The collection, compilation and processing of long-term instrumental SAT observations in China have also been ongoing over the past few decades (Tao et al., 1991; Cao et al., 2013). A number of century-scale SAT series for China have been constructed (Zhang and Li, 1982; Wang, 1990; Tang and Lin, 1992; Lin et al., 1995; Wang et al., 1998; Tang and Ren, 2005; Tang et al., 2009; Li et al., 2010). (Li et al., 2017) assessed the existing long-term SAT series for China compared with the historical climate simulations of the CMIP5 models and the 20CR reanalysis dataset. Nevertheless, the effects of scarce and missing records during the early periods, as well as inhomogeneities caused by changes to observing systems locally, were not sufficiently considered in most of the early works. For the first time, (Cao et al., 2013) established a set of homogenized long-term monthly mean SAT series from 18 stations, mainly in eastern China, based on the RHtest method (Wang and Feng, 2013). An extended dataset of 32 stations with improved coverage over China was recently developed (Cao et al., 2017). These undoubtedly improved the database for climate change studies in the region.

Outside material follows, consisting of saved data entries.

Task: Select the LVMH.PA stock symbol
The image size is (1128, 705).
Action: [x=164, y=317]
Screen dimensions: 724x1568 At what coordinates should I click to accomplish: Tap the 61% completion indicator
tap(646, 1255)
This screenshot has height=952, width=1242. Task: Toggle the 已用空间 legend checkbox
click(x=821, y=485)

However, some inhomogeneities remained in the recently developed dataset. For instance, as discussed by (Cao et al., 2017), the SAT series at Nanjing, eastern China, remained questionable, as it showed slight cooling while all nearby stations showed significant warming during the past century. Possible reasons are as follows: First, the preconditions applied for the data processing might be too strict, e.g., a detected break point needed to be confirmed by the metadata (Cao et al., 2013). Second, there were no reference data for many cases for the early period before 1950, due to sparse observations. Third, incomplete metadata, especially before 1950, might further increase the probability of overlooking some detected break points. Therefore, it is beneficial to further adjust the long-term SAT series in order to improve the dataset for studying large-scale climate change in the region.

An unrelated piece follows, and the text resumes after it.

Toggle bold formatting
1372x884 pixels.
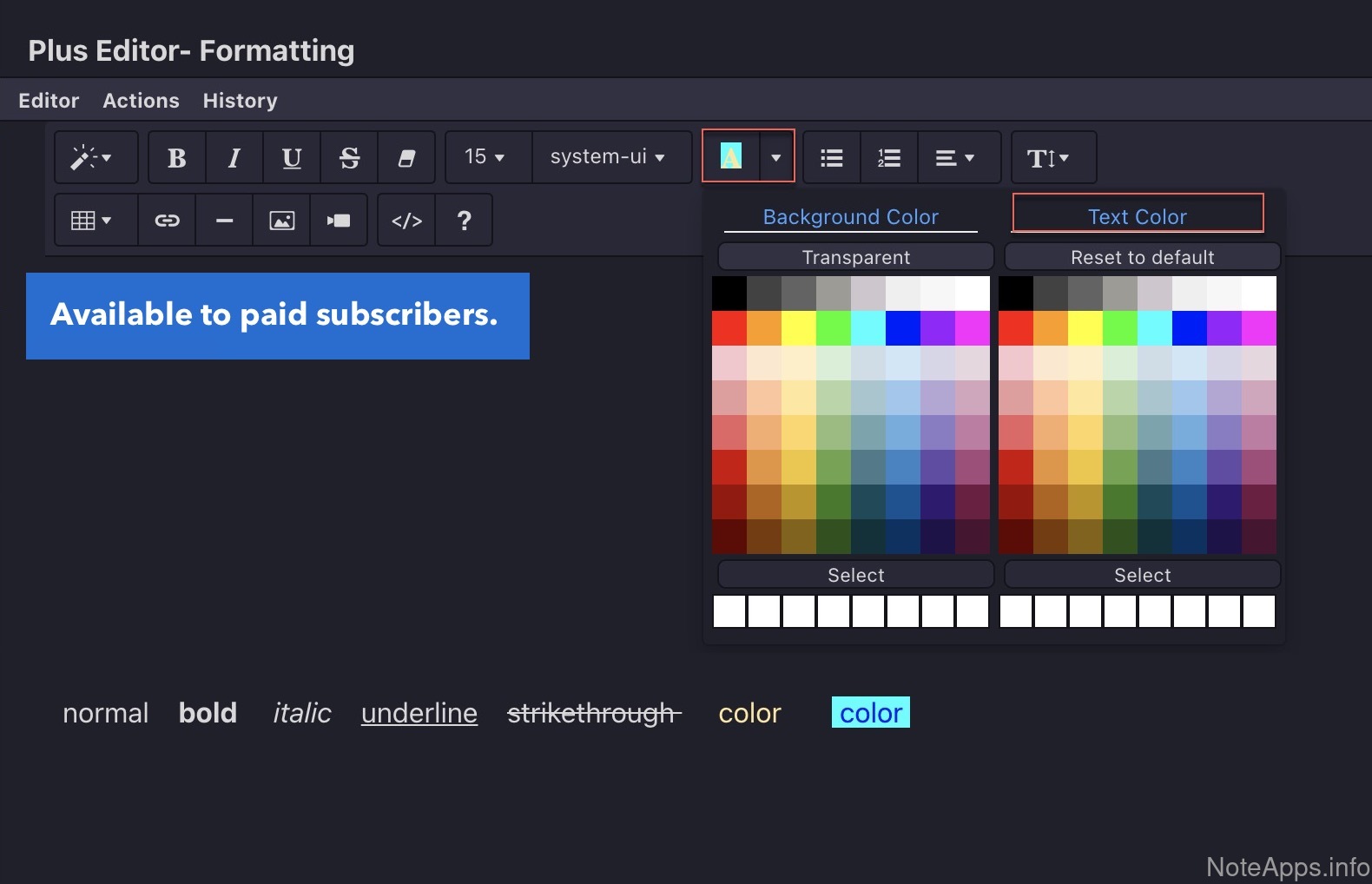click(x=177, y=158)
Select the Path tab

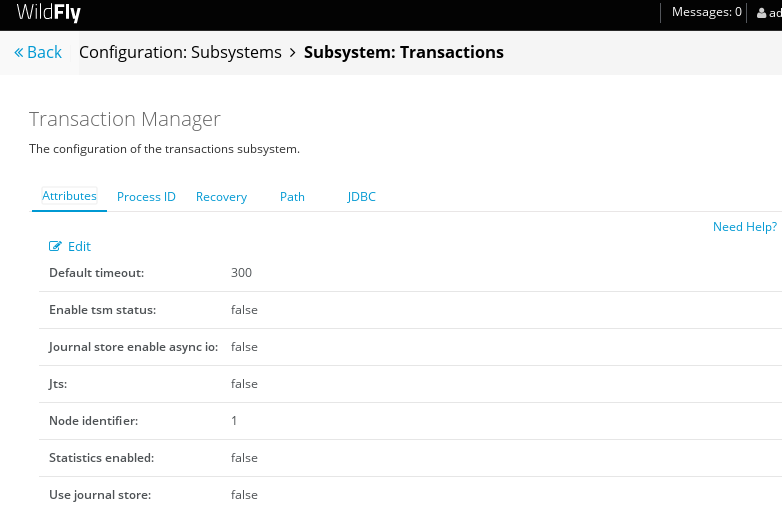[x=292, y=197]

The present report introduces a further-adjusted long-term temperature series in China based on the MASH method, serving as a call for applications of the new data (available online). Section 2 describes the data and methods. Section 3 demonstrates the detected outliers, break points and inhomogeneous biases in the previously published data. Section 4 compares the new data with the previous in terms of long-term trends. Section 5 concludes the report.

The monthly SAT series at 32 stations from the start of observation to 2015, homogenized by (Cao et al., 2017), are available from the China Meteorological Data Service Center (CMDC, http://data.cma.cn/). We updated the time series with instrumental temperature records in 2016 collected from the CMDC, Hong Kong Observatory, Macao Meteorological and Geophysical Bureau, and Central Weather Bureau of Taiwan. The dataset that was updated is hereafter referred to as the "previous dataset".

The number of stations increased from 1 in 1873 to 28 in 1924 and 32 in 1942. To avoid using the early period of scarce data to facilitate application of the MASH software (Szentimrey, 1999), we applied MASH to the 28 stations with continuous records since 1924. The basic information on the stations is listed in Table 1.

MASH is an iterative procedure designed to detect and adjust possible break points through mutual comparisons of a number of series with similar climate variability based on statistical tests of hypotheses at a given significance level. Any series is not necessarily homogeneous. Several difference series are constructed from the candidate and weighted reference series. The optimal weighting is determined by minimizing the variance of the difference series, in order to increase the efficiency of the statistical tests. The inhomogeneity of the difference series can be characterized by the test statistic, which should be smaller than the critical value via a Monte Carlo method and cases of homogeneity at the given significance level. MASH has been widely applied to homogenize climate data in many studies worldwide (Manton et al., 2001; Lakatos et al., 2008; Rasol et al., 2008; Birsan and Dumitrescu, 2014). It has also been applied to homogenize temperature series in China, and proved a suitable technique via a number of applications of the homogenized data (Li and Yan, 2009; Li et al., 2015b, 2016).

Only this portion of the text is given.